Requirement:
Counting from the line that holds "Task: Toggle Regex option in search bar", return each line exactly, through and including the last line of the entries.

-*-

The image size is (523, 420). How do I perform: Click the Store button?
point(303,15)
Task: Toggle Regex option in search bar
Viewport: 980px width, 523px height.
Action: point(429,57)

-*-

Written answer:
Task: Toggle Regex option in search bar
Viewport: 980px width, 523px height.
Action: point(429,57)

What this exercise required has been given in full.